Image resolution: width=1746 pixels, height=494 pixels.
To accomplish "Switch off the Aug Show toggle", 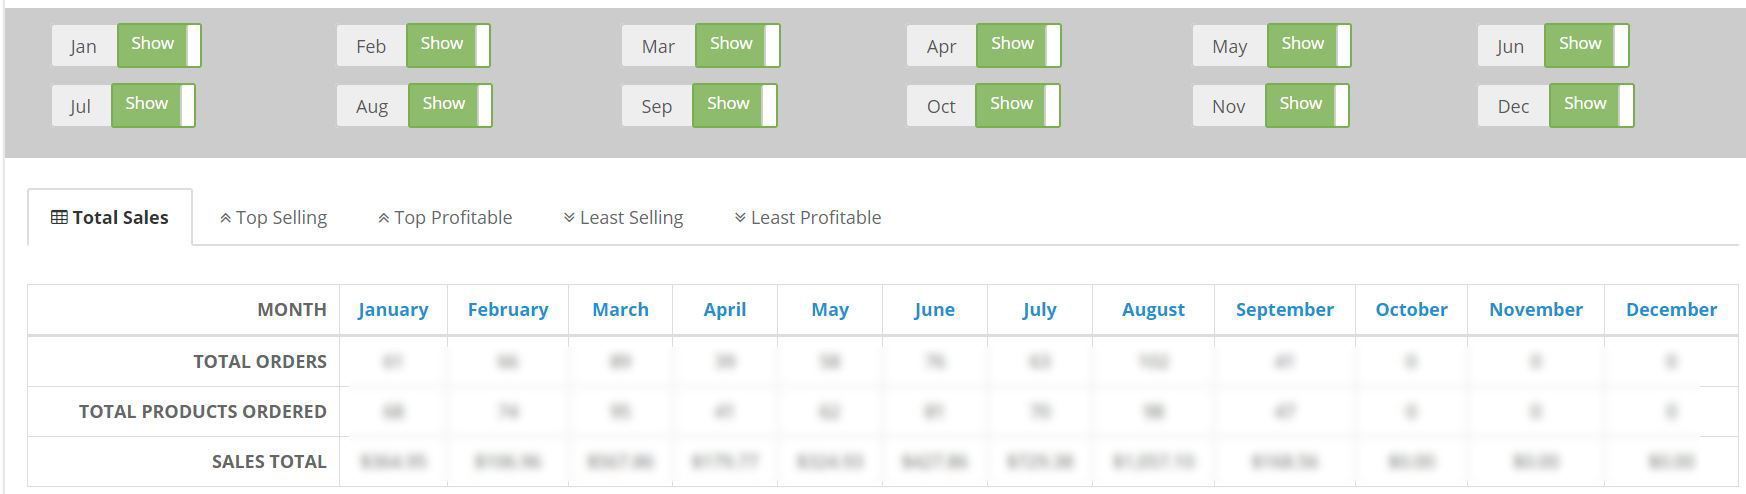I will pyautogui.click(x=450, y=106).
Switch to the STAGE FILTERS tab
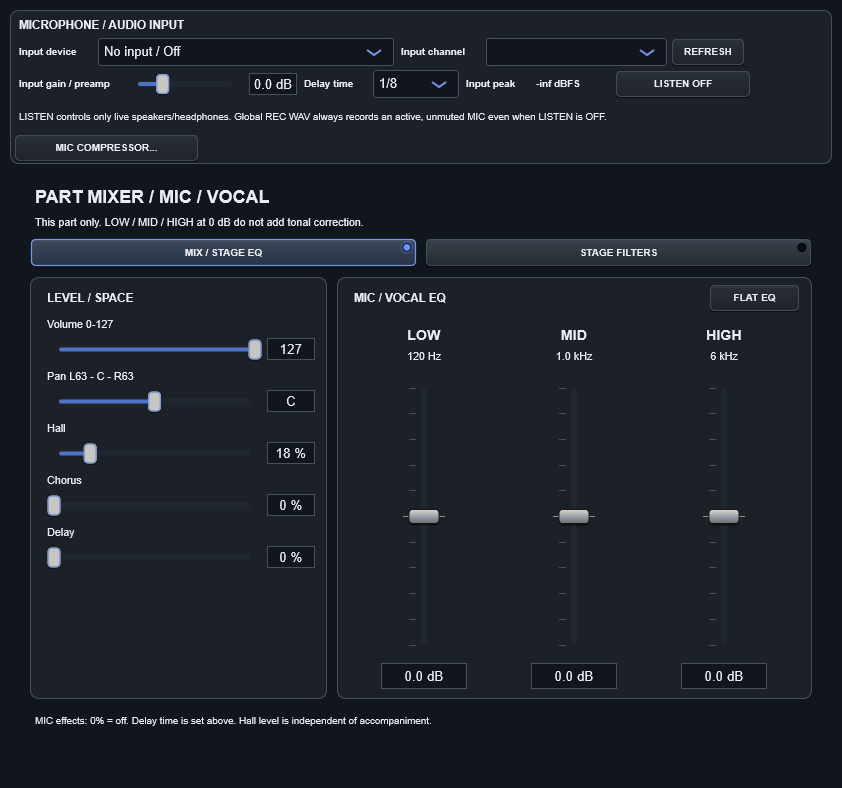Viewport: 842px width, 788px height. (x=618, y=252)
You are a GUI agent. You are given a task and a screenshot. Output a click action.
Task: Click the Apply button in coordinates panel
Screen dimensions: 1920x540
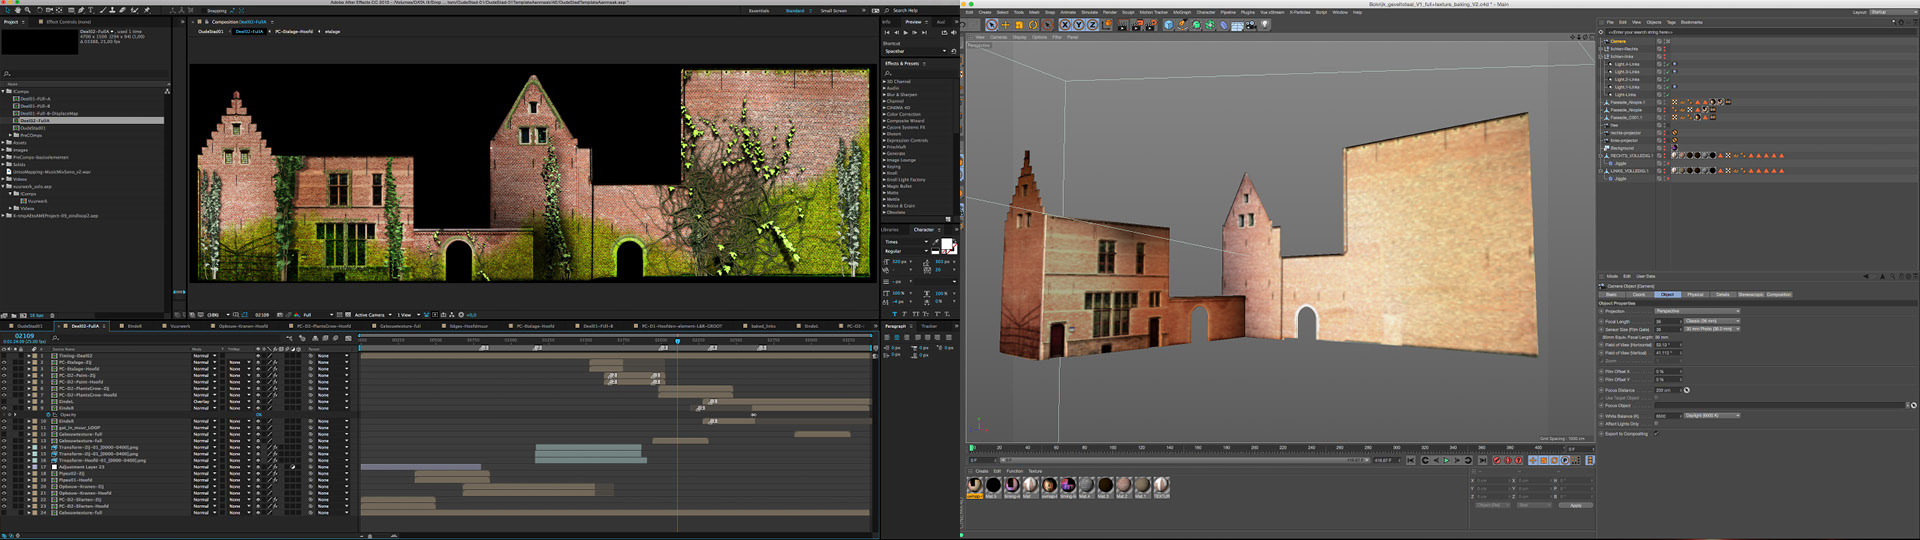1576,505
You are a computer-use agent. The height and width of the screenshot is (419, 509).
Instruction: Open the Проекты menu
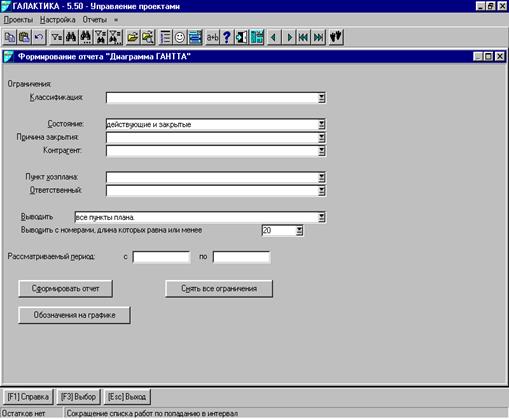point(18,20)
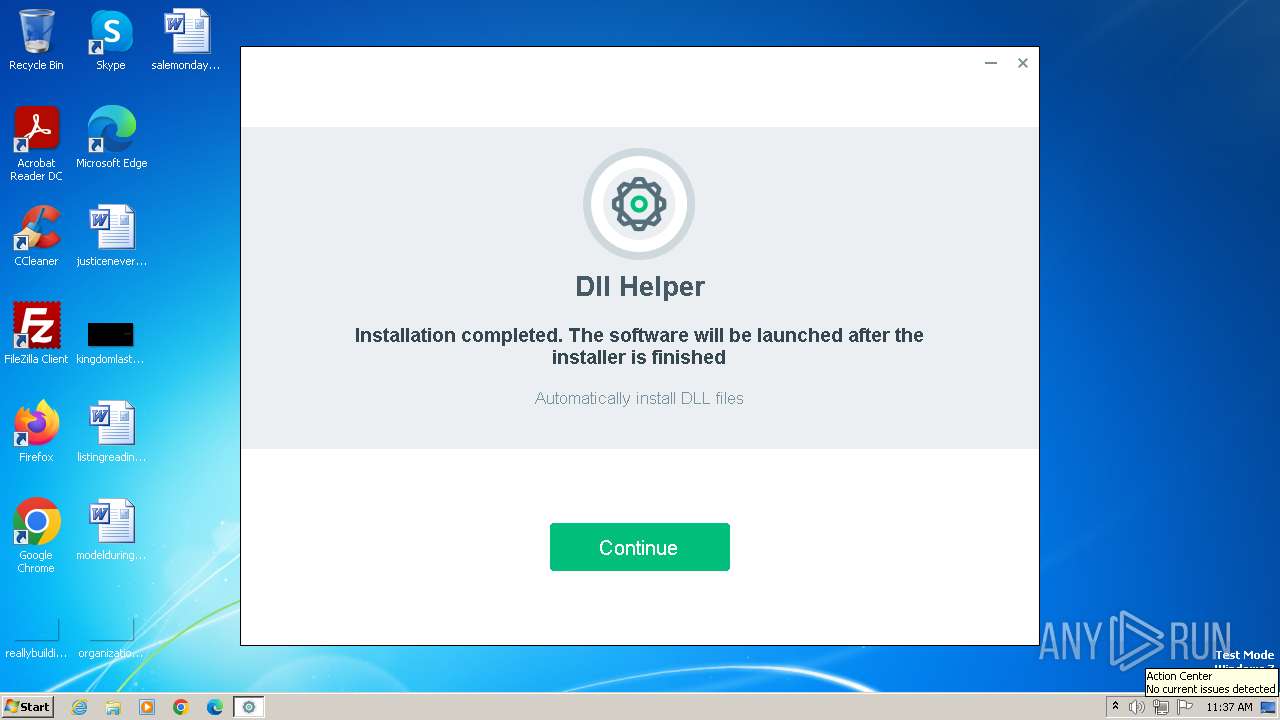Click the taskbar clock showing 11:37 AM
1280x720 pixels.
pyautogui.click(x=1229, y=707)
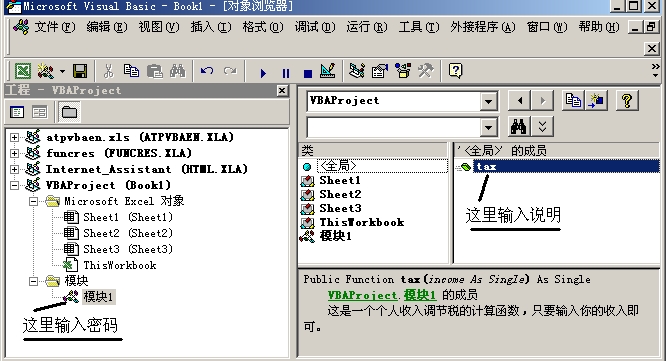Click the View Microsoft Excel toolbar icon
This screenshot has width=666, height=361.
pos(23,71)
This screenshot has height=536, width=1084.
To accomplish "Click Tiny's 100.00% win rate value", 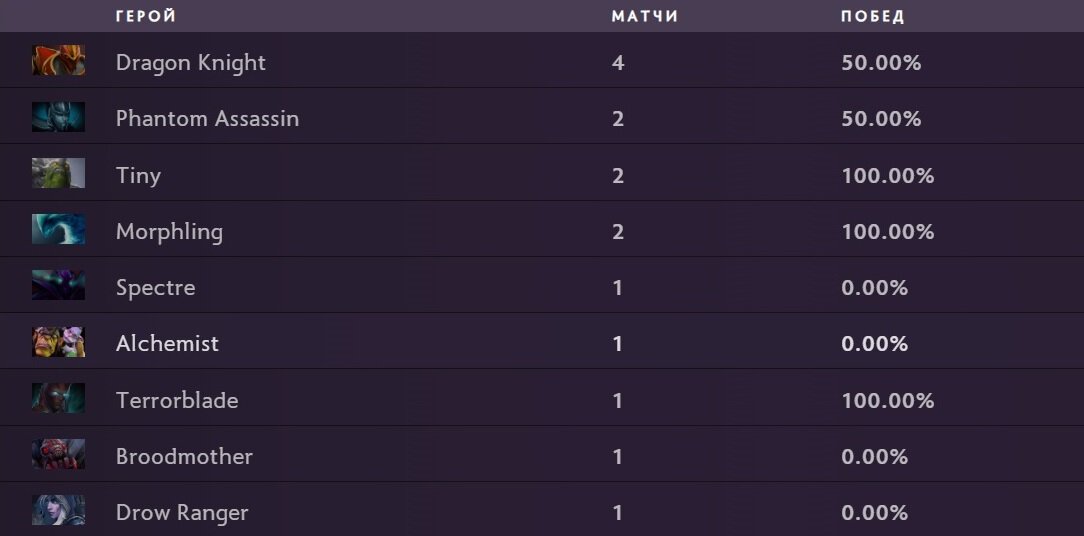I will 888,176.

TASK TO CARRY OUT
Nothing but the lines from the one with "Instruction: Open the Проекты menu" to the one with "This screenshot has height=536, width=1084." above, both included, should be transcribed, exactly and without pictures.

RESULT OF THE TASK
Instruction: Open the Проекты menu
point(18,20)
Click the taskbar clock showing 11:37 AM
1280x720 pixels.
pyautogui.click(x=1229, y=707)
Click the View Microsoft Excel toolbar icon
This screenshot has width=666, height=361.
pos(23,71)
This screenshot has height=536, width=1084.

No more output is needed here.